The transmission started with initial HIV infection continues at this stage, too. HIV can be diagnosed via voluntarily performed check-ups, or via laboratory tests taken prior to procedures such as surgery, marriage arrangements, before starting a job, or blood donation and so on. Infection that’s been diagnosed by tests is subjected to an immediate treatment by following UN and WHO’s recommendations. Clinical charts of the person taking treatment don’t move on further than asymptomatic stage, amount of virus in their blood is reduced to an undetectable level, and they maintain a healthy life. 

5 Early Symptomatic Stage

It’s the stage when person starts to show symptoms due to weakening of the immune system during the asymptomatic stage, and feels compelled to consult a doctor. People not taking treatment, or discontinued the treatment, or resistant to the treatment may show HIV-specific symptoms after the asymptomatic stage. Fatigue, headache, losing more than 10% of total body weight (which should not be confused with weight loss due to nutritional deficiency caused by excessive stress and anxiety during the post-diagnosis trauma period and the time period between first suspicion of HIV and final diagnosis), idiopathic fever, incurable diarrhea that lasts more than one month, a disease called seborrheic dermatitis which causes skin to develop scaly patches that flake off, common and often herpes virus infections (facial and genital herpes), fungal infections in mouth (monilia) are the most common symptoms. As in asymptomatic stage, infection appears in the laboratory tests at this stage, too. A treatment plan is developed by performing CD4 cell count (immune system) and viral load count (amount of virus in 1ml of blood).

6 Acquired Immune Deficiency Syndrome / Late Symptomatic Stage

It’s the stage when some microorganisms that don’t cause disease (bacterias, viruses, fungi, parasites) start to cause disease in HIV negative people or people living with HIV taking treatment, due to not being diagnosed, not taking or discontinuing the treatment at third, fourth and fifth stages of the infection. Symptoms of immune system deficiency start to appear. And at this stage, specific cancer types called opportunistic cancers (Kaposi sarcoma, brain lymphoma etc.) may develop. Those who are diagnosed at this stage are immediately admitted to treatment. People who are diagnosed at Acquired Immune Deficiency Syndrome stage (AIDS stage) can restore their health with today’s effective treatments and go back to asymptomatic stage.

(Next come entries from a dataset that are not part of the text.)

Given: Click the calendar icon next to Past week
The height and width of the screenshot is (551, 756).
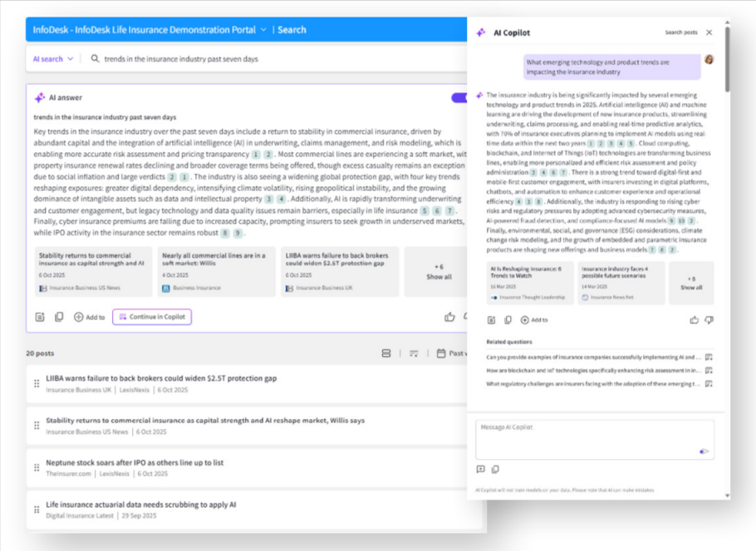Looking at the screenshot, I should (440, 353).
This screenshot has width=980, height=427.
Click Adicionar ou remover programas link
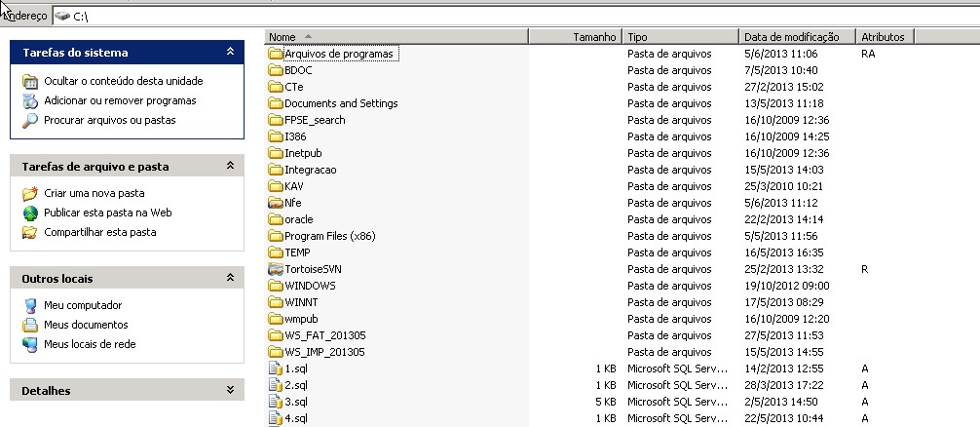(120, 100)
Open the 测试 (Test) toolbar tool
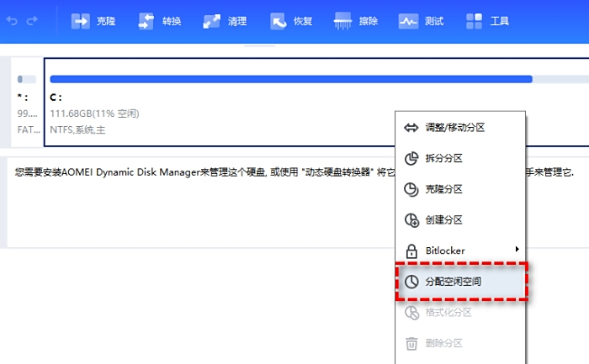Screen dimensions: 589x364 tap(421, 21)
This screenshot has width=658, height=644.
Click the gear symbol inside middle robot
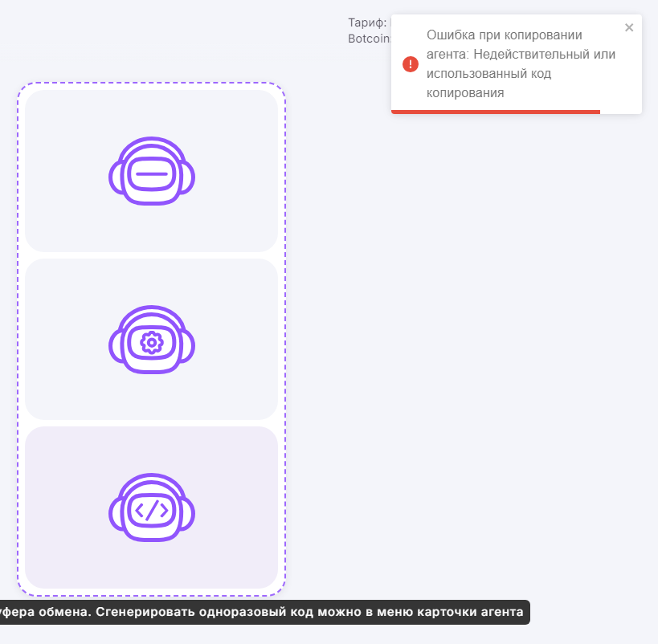pyautogui.click(x=151, y=343)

AIDS (Acquired Immune Deficiency Syndrome) is not a disease in its own right. It’s the sixth stage of HIV infection.

7 Advanced Stage

People not taking treatment despite being diagnosed at AIDS stage, or not yet diagnosed ones show symptoms of myolysis and significant nervous system involvements at this stage due to infection. Not being treated until this stage usually results in death.